We might ask dubiously: is doubt really wisdom? Wisdom is a body of knowledge and principles acquired by an individual. Doubt is uncertainty and lack of conviction about knowledge and principles. Doubt, then, seems fundamentally distinct from, and most likely the opposite of wisdom. If I doubt whether I am writing the words on this page, am I wise? If I doubt that you are a reader, are either one of us wiser?
By becoming more uncertain about the nature of things, we do not become wise. We become less trusting and potentially more confused about the nature of our surroundings. At least on this point, Comey seems far off the truth. We can, nevertheless, thank him for his humble open-mindedness to criticism, given that by his own definition, he is an ethical leader.
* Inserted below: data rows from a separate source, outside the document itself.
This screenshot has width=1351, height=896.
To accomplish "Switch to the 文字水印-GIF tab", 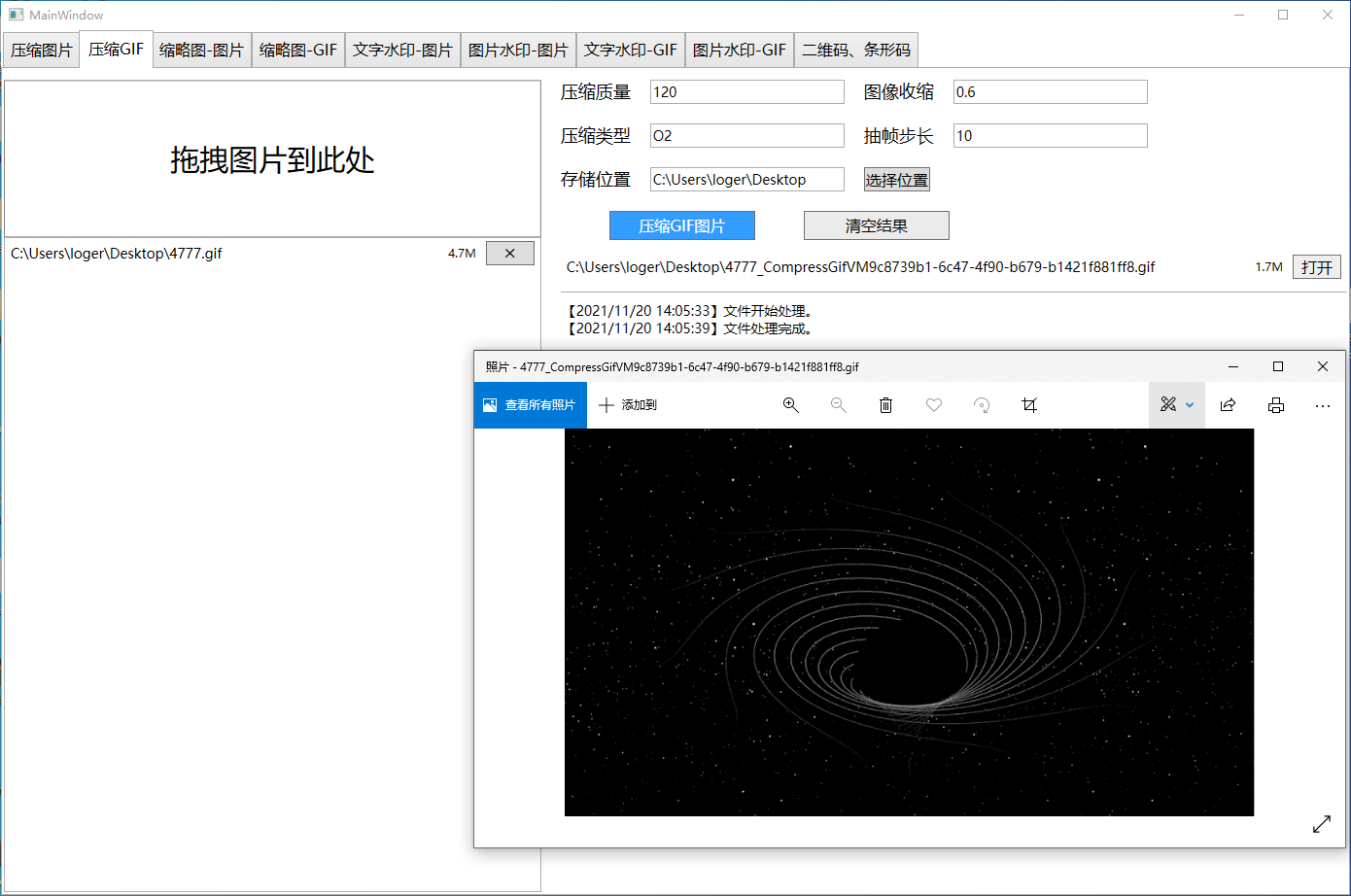I will tap(631, 50).
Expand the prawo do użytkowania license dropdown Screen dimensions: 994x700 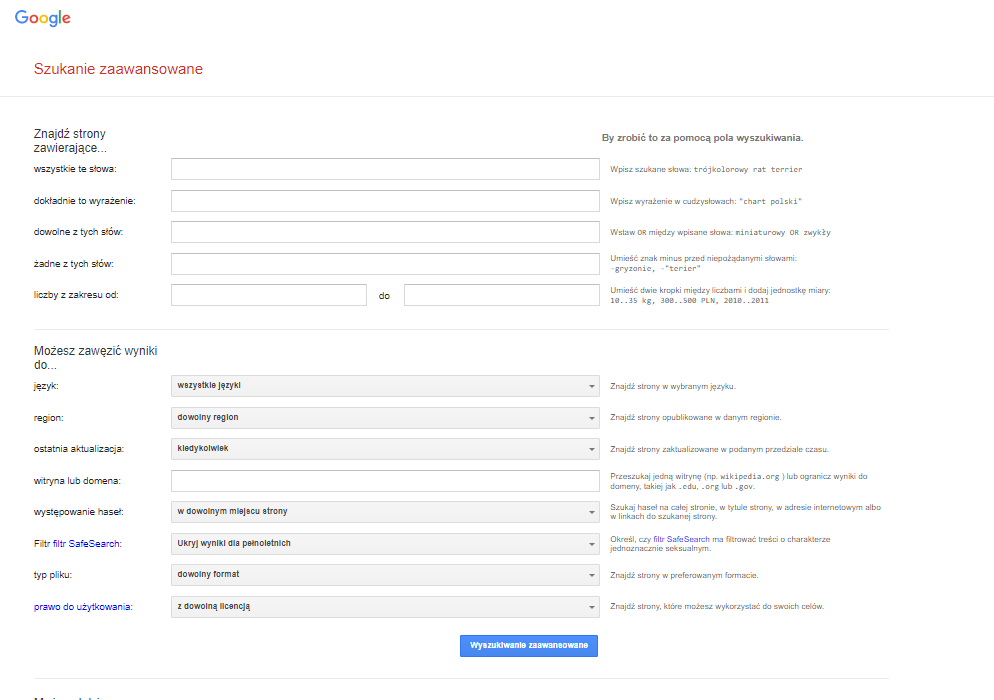385,607
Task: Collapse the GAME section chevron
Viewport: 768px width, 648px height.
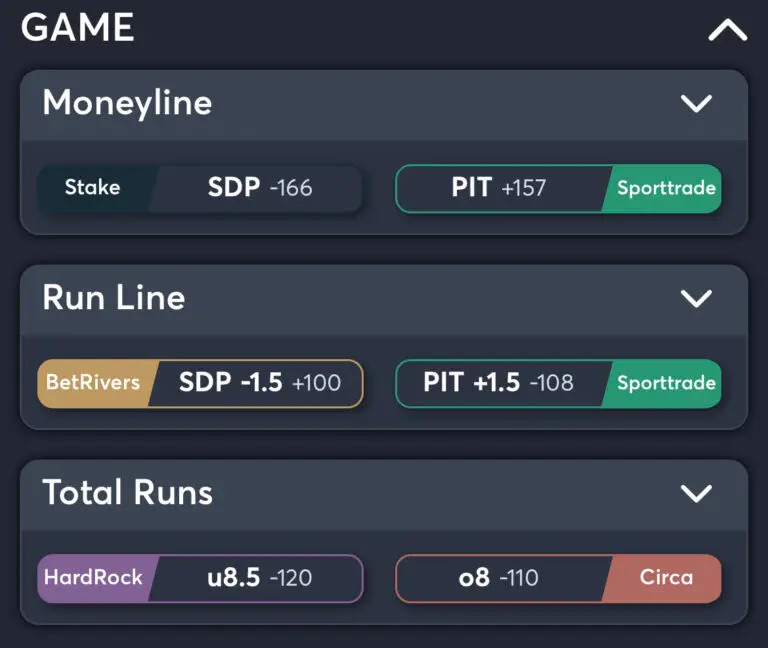Action: [727, 31]
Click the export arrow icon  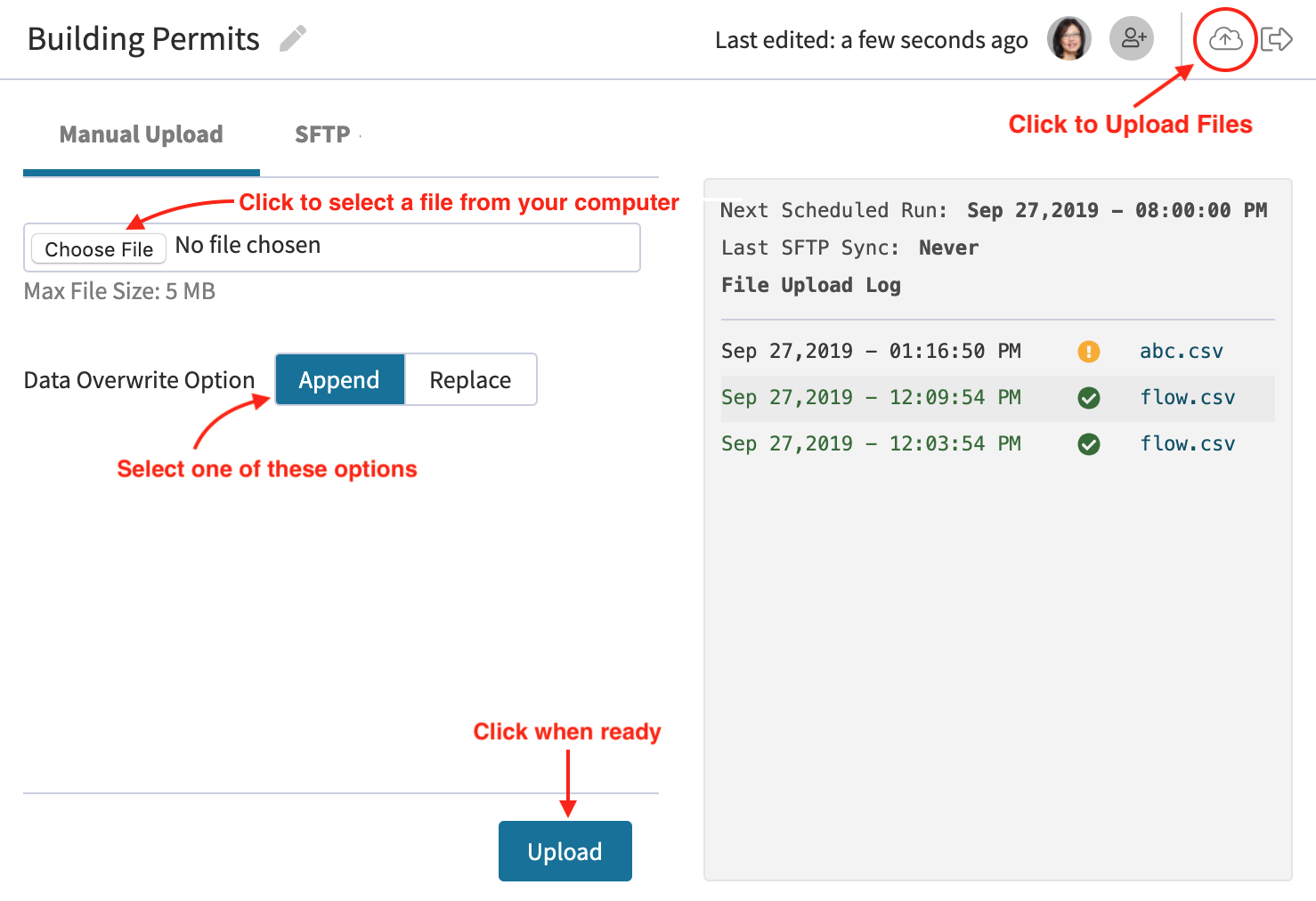[x=1277, y=39]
He goes on to articulate his view that ethical leadership is based upon values that ground the individual in decision-making, and serve as reference points. His axiom, it seems, is that a person should be motivated by the truth first and foremost: “Without fundamental commitment to the truth – especially in our public institutions and those who lead them – we are lost.”
In this manner, Comey has tapped into a thread in fashionable political discourse that focuses intensely on truth telling, fact checking, and fake news. Articles and books are now published to explain the political conundrum we find ourselves in with Big Data and Big Media. Without delving too far down this rabbit hole, it is important to note that truth seeking of the kind Comey espouses is rooted in Enlightenment thinking. Enlightenment thinking upholds the superiority of reason, a kind of razor sharp intellectual capacity that unites us and can cut through falsehoods.
While this may be part of our human experience, the cutting cannot continue indefinitely. We cannot, if we seek to live meaningful lives, burrow ourselves into a Cartesian doubt hole, however warm and comforting it may be. This is especially true in the case of ethics because ethics involve our bodies and our actions as much as they involve our sharp rational intellects.
What seems to be missing from Comey’s book, and from current political conversation, is, simply put, God. What is missing is an understanding that Truth and God are co-related to each other, as Saint Thomas Aquinas famously detailed in articulating the Christian perspective on Truth, and as Peter Kreeft has summarized splendidly in his essay “Truth Goodness and Beauty.”
As Kreeft puts it:
“There are three things that will never die: truth, goodness, and beauty. These are the three things we all need, and need absolutely, and know we need, and know we need absolutely. Our minds do not want only some truth and some falsehood, but all truth, without limit. Our wills want not only some good and some evil, but all good, without limit. Our desires, imaginations, feelings or hearts want not just some beauty and some ugliness, but all beauty, without limit.
“We are obsessed with truth because it is an attribute of God. For these are the only three things that we never got bored with, and never will, for all eternity, because they are three attributes of God, and therefore all God’s creation: three transcendental or absolutely universal properties of all reality. All that exists is true, the proper object of the mind. All that exists is good, the proper object of the will. All that exists is beautiful, the proper object of the heart, or feelings, or desires, or sensibilities, or imagination.”
Comey asks his readers to seek A Higher Loyalty. Indeed, we ought to seek a higher loyalty but to God, not to our own will. And let’s not forget that Truth, Goodness, and Beauty are inextricably linked to our Creator, and that Truth, wonderful as it may be, is part of a much bigger picture.